Eiger and Jungfrau Up Close, Switzerland
- Hike in the Swiss Alps under the Eiger and the Jungfrau
- See snow-covered peaks, high alpine meadows, and cascading waterfalls
- Enjoy friendly Swiss hotels, hot showers, and delicious food
- All lodging, most meals, on-trip transportation, and gratuities
|Dates||Jun 22–30, 2014|
Please note that the trip dates have changed from what was originally published. If you have questions, please contact us.
The Alps! So famous in European history: from the Iceman of 5,300 years ago, to Hannibal's elephants, to the climbing of the Eiger's North Face in Clint Eastwood's The Eiger Sanction. The highest peak of the Alps is round-shouldered Mont Blanc at 15,780 feet, but many others are even more spectacular, with their jutting rock faces and icy glaciers. The Matterhorn is probably the most famous, with its four-faced, curved peak, but the Eiger is a close second.
We will be hiking in the Bernese Oberland, one of the most spectacular areas of the Swiss Alps. We will make use of gondola lifts and cog railways to get to our trailheads in the mornings and to reach our next hotel in the afternoons. We will stay in Swiss hotels each night, with our baggage transferred between hotels while we are hiking. We will also take the cog railway up to the legendary Jungfraujoch ("Top of Europe") and a gondola lift to the top of Mt. Schilthorn, famous for its panoramic views and the filming of a James Bond movie!
Day 1: We meet at our hotel near the train station in Interlaken West at dinnertime. Interlaken, as the name implies, lies between two lakes, Thun and Brienz, and is the entryway into the Alps of the Bernese Oberland.
Day 2: After a hearty Swiss breakfast, we make our way to Beatenburg, and take the gondola lift up the steep cliff to the Niederhorn. The panoramic view from the Niederhorn gives us a distant view of our Eiger, Mönch, and Jungfrau. From there we will take a "warm-up" hike of about three to four hours from the Niederhorn toward the Gemmenalphorn and back, eventually returning via gondola lift to Beatenburg and continuing on to our hotel in Interlaken. Our hike starts at 6,375 feet and ascends to 6,770 feet, then descends to 5,960 feet over a little more than three miles, and then we return by the same route for a total of 6.6 miles.
Day 3: Today, after sending our luggage on, we ride the cog railway to Schynige Platte to visit the Alpine Garden that displays over 560 labeled species of flowers. It is one of only a few gardens in the world to hold to the criterion of a “natural environment.” We take another “warm-up” hike along a ridge that looks down on the Brienzersee on one side and over to the many snowy peaks of the Bernese Oberland on the other side. Then we take the train to our next hotel in scenic Mürren. We may want to explore this quiet town -- no vehicles allowed -- with its outstanding views of our favorite mountains. We may choose to visit a small museum or take a swim in the community pool after checking in to our hotel in Mürren. Our hike starts at 6,453 feet then descends to 6,266 feet, then ascends to 6,818 feet before we return to our start point. Distance is four miles.
■ ■ ■
Given exercise 1 →
Copy the passage of the Eiger and Jungfrau trip description word for word, starting at "Day 1: We meet" and ending at "of 6.6 miles.".
Given exercise 2 →
Answer these questions from the Eiger and Jungfrau trip description:
(a) How high is Mont Blanc?
(b) How many labeled species of flowers does the Alpine Garden at Schynige Platte display?
(c) Which two lakes does Interlaken lie between?

Entries for locating text and elements:
■ ■ ■
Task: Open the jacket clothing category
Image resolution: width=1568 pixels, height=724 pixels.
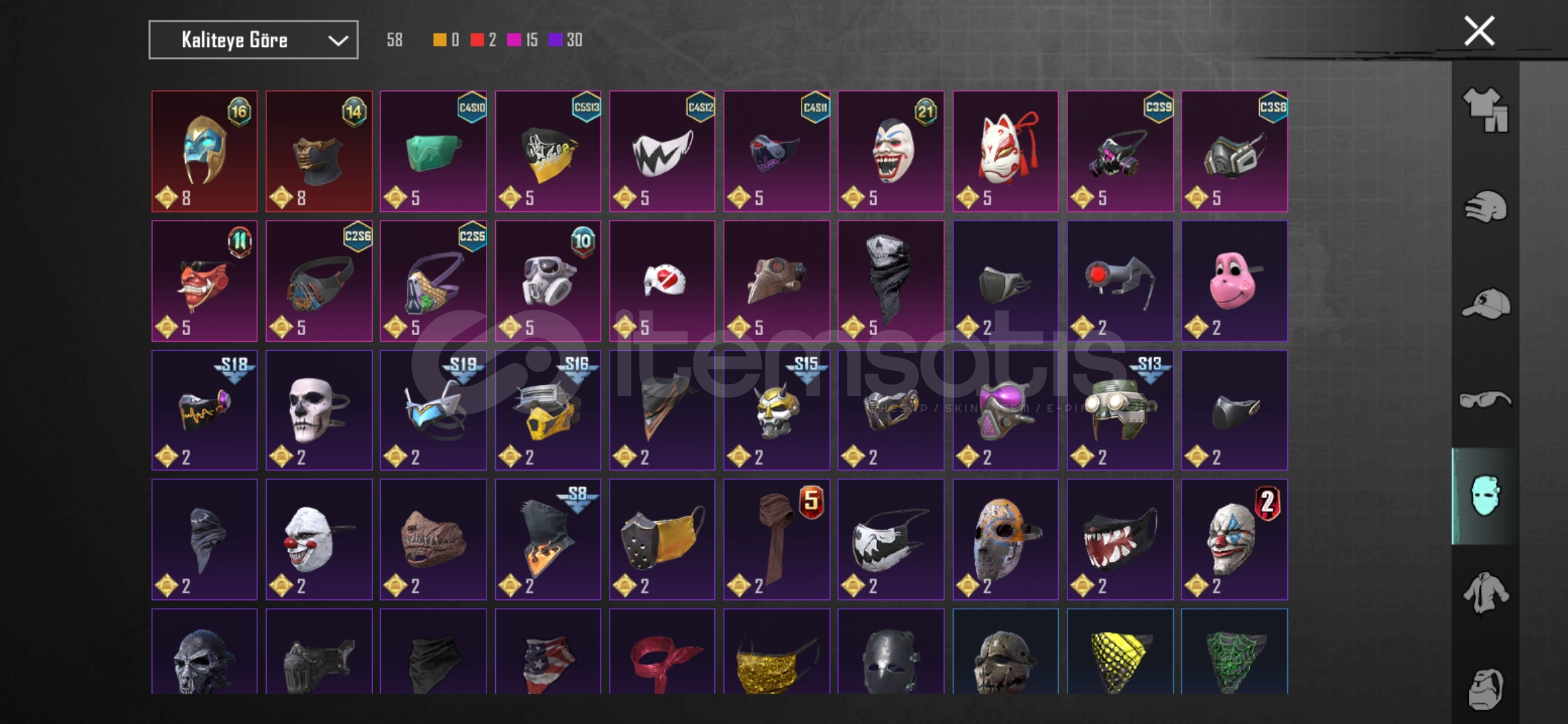Action: (x=1485, y=593)
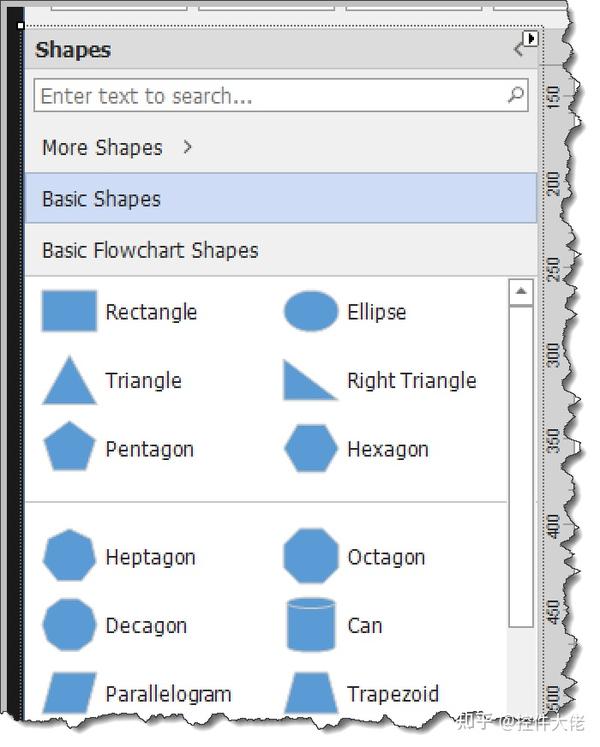This screenshot has width=600, height=747.
Task: Pick the Ellipse shape icon
Action: click(x=311, y=311)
■ ■ ■
Solution 1 →
Day 1: We meet at our hotel near the train station in Interlaken West at dinnertime. Interlaken, as the name implies, lies between two lakes, Thun and Brienz, and is the entryway into the Alps of the Bernese Oberland.
Day 2: After a hearty Swiss breakfast, we make our way to Beatenburg, and take the gondola lift up the steep cliff to the Niederhorn. The panoramic view from the Niederhorn gives us a distant view of our Eiger, Mönch, and Jungfrau. From there we will take a "warm-up" hike of about three to four hours from the Niederhorn toward the Gemmenalphorn and back, eventually returning via gondola lift to Beatenburg and continuing on to our hotel in Interlaken. Our hike starts at 6,375 feet and ascends to 6,770 feet, then descends to 5,960 feet over a little more than three miles, and then we return by the same route for a total of 6.6 miles.

Solution 2 →
(a) 15,780 feet
(b) Over 560
(c) Thun and Brienz